15. Les carrés qui bougent de Xavier Giovannetti

Le peintre Xavier Giovannetti

Xavier Giovannetti est un peintre aiglenois qui possède une galerie au cœur du village. Son travail consiste en une réflexion sur l’abstraction, les formes géométriques, et en particulier les carrés. Ses tableaux prennent la forme de damiers, qui évoquent des mosaïques abstraites. Il y a donc un jeu sur la couleur, des correspondances d’un tableau à l’autre, des séries de tableaux qui s’inscrivent en une suite… Ainsi, une série montre la progression du bleu au sein de ces quadrillages. Un petit pot devant la galerie a été offert aux convives pour clôturer l’après-midi avant le repas.

16. Lectures du soir

Après-dîner, les lectures ont repris en commençant par le duo jubilatoire de Sabine Venaruzzo et Dominique Massaut. Le poète belge a ensuite poursuivi avec une performance solo, à la fois drôle et engagée, très adaptée à la lecture orale, intitulée « Je suis Bête ». Changement de ton avec Claudine et Marc Ross : les marionnettes grandeur nature de l’une évoluaient sur les textes de l’autre. Un très beau moment, un peu hors du temps. Clou du spectacle : l’arrivée de la marionnette de Boris Gamaleya, poète réunionnais récemment décédé dont Patrick Quillier est spécialiste, et qui a été maintes fois évoqué à Aiglun.

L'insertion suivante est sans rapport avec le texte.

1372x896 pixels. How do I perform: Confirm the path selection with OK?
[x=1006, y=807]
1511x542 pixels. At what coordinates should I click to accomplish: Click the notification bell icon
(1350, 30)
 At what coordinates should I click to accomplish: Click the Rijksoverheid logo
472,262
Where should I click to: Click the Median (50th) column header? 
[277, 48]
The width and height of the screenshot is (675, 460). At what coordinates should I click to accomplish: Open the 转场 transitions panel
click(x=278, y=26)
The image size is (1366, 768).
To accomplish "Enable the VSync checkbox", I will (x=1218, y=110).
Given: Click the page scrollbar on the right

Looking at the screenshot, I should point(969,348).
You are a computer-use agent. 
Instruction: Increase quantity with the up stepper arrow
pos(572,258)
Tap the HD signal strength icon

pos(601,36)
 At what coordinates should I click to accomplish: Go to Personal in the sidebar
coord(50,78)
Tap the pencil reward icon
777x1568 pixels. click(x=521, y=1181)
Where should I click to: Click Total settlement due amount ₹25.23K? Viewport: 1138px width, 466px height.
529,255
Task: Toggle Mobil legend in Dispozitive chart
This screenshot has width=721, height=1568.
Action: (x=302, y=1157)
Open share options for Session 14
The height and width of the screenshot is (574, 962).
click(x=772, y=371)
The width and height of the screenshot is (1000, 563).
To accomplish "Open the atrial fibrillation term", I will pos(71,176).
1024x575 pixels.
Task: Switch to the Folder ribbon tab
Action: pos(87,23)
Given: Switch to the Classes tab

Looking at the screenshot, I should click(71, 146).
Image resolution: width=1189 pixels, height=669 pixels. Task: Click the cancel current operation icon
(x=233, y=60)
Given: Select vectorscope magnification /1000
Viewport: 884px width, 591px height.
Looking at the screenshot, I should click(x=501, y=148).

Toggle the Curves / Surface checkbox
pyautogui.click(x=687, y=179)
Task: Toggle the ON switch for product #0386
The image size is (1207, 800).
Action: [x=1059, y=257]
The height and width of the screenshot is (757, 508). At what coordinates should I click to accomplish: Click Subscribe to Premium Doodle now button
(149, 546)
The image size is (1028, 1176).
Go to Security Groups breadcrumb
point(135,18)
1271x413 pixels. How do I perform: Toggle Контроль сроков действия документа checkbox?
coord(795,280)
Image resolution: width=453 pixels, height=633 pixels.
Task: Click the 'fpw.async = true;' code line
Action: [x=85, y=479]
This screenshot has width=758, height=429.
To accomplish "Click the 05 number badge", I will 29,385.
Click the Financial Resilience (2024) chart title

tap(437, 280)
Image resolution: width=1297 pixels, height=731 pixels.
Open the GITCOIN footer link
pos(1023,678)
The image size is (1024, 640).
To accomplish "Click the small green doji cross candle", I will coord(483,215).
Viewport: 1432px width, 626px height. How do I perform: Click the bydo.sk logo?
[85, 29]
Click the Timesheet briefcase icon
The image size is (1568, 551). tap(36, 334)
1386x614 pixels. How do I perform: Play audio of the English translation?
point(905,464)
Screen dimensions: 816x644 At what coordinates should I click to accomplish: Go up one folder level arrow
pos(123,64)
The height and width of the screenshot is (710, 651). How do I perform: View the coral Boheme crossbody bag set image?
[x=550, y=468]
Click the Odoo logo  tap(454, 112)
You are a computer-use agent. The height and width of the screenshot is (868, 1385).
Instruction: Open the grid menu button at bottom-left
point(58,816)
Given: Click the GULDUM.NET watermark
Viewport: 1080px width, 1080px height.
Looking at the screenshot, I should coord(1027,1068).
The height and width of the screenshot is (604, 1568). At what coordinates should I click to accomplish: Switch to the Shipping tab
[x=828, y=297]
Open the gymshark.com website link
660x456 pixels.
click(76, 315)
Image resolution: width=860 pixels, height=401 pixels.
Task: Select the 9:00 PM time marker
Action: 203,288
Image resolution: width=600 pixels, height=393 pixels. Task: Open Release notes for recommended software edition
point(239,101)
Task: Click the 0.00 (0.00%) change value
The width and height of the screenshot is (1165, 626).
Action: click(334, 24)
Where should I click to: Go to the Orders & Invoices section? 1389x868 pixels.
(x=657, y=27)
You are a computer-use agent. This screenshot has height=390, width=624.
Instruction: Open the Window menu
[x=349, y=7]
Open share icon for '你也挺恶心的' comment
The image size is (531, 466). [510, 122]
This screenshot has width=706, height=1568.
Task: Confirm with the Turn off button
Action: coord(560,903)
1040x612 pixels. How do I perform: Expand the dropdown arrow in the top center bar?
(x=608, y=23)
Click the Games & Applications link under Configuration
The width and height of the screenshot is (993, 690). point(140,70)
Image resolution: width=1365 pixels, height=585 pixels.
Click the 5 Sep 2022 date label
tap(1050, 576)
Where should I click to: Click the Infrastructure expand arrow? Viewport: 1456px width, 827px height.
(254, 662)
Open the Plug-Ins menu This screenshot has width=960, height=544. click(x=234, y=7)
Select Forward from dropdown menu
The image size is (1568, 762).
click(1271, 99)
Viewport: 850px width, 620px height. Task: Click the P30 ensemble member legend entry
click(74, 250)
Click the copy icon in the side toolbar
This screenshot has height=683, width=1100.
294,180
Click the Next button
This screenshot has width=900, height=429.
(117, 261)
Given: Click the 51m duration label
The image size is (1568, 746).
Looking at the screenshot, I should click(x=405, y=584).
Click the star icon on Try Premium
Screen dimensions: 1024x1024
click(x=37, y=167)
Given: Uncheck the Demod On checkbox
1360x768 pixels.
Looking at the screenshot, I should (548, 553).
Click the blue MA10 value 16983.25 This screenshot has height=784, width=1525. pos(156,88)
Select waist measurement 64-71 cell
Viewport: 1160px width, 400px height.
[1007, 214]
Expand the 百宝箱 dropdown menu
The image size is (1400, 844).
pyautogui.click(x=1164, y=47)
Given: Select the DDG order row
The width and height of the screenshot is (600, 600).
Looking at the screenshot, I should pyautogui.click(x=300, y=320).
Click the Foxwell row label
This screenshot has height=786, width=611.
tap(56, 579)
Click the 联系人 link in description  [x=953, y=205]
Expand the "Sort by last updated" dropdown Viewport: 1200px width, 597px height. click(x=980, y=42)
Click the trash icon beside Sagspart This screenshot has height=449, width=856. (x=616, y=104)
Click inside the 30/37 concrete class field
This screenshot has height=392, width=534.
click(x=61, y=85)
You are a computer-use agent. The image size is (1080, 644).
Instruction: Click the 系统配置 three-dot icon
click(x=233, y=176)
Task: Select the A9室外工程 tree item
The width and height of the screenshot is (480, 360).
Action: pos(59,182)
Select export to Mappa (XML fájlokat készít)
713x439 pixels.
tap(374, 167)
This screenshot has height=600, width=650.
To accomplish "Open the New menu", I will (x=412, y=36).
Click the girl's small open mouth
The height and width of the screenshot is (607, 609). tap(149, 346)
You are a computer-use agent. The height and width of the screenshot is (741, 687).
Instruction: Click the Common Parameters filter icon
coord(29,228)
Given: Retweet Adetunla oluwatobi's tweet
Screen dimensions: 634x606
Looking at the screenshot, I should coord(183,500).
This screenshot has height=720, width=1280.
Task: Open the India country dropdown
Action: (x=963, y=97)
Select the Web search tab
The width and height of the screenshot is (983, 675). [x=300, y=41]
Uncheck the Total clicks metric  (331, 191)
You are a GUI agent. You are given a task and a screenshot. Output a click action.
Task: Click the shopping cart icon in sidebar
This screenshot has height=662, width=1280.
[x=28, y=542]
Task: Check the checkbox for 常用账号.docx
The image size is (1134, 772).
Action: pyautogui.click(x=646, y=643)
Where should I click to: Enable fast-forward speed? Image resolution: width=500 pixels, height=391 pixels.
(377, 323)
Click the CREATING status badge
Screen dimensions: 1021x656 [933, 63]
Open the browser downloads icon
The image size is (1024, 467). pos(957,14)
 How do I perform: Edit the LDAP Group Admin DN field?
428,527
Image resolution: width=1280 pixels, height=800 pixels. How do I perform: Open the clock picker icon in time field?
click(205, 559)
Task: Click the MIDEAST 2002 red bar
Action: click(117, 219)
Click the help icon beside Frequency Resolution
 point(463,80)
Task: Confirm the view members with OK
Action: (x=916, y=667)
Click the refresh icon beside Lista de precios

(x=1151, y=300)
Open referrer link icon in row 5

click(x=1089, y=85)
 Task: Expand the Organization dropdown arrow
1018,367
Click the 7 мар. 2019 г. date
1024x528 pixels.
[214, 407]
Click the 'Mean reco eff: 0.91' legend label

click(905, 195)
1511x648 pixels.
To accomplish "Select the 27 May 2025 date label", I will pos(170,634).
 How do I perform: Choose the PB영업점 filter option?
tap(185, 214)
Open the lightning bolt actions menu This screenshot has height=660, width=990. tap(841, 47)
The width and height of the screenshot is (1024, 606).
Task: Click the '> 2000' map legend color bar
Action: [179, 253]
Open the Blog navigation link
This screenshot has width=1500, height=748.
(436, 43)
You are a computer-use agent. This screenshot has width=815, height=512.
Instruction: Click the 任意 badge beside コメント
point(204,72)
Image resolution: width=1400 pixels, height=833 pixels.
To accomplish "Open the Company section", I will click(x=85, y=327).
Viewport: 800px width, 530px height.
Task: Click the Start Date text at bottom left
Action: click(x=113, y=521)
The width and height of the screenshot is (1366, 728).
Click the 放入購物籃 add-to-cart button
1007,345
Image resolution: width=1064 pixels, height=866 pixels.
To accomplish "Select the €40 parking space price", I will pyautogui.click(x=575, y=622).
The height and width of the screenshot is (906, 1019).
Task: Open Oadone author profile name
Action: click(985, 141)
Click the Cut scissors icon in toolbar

Sabine Venaruzzo et Dominique Massaut
Claudine (à droite) et Marc Ross (à gauche)

Pour terminer la soirée, une scène ouverte a eu lieu. Nous avons d’abord entendu Joël-Claude Meiffre, un poète inspiré par la mystique soufie, qui a évoqué son frère oiseleur, présenté par Marilyne Bertoncini qui a préfacé son recueil. Pascal Giovannetti lui a succédé au micro. J’ai eu le plaisir de terminer la soirée en récitant mon poème contre l’homophobie, qui a rencontré un accueil très chaleureux.

Ainsi se termine la deuxième journée des « Rencontres de paroles » d’Aiglun. Une journée dense, riche en découvertes poétiques. À nouveau placée sous le signe de l’amitié et du partage. J’ai été séduit par le fait que l’organisation efface autant que possible les questions d’ego. On n’apprend qu’incidemment les hautes responsabilités professionnelles des uns et des autres. L’humain passe avant tout. Ce sont des univers poétiques qui se rencontrent. Et les échanges se poursuivent en toute simplicité. Patrick et Hoda peuvent être fiers d’avoir réussi leur pari. Il faut dire un mot aussi de l’aspect logistique, qui force le respect, quand on pense en particulier au nombre de repas qu’il a fallu préparer. Les remercier, enfin, pour leur généreuse hospitalité. Poésie, amitié, fraternité font bon ménage à Aiglun, et se montrent des valeurs bien vivantes, et revigorantes. Je crois qu’il n’est de meilleur mot pour conclure cet article que merci.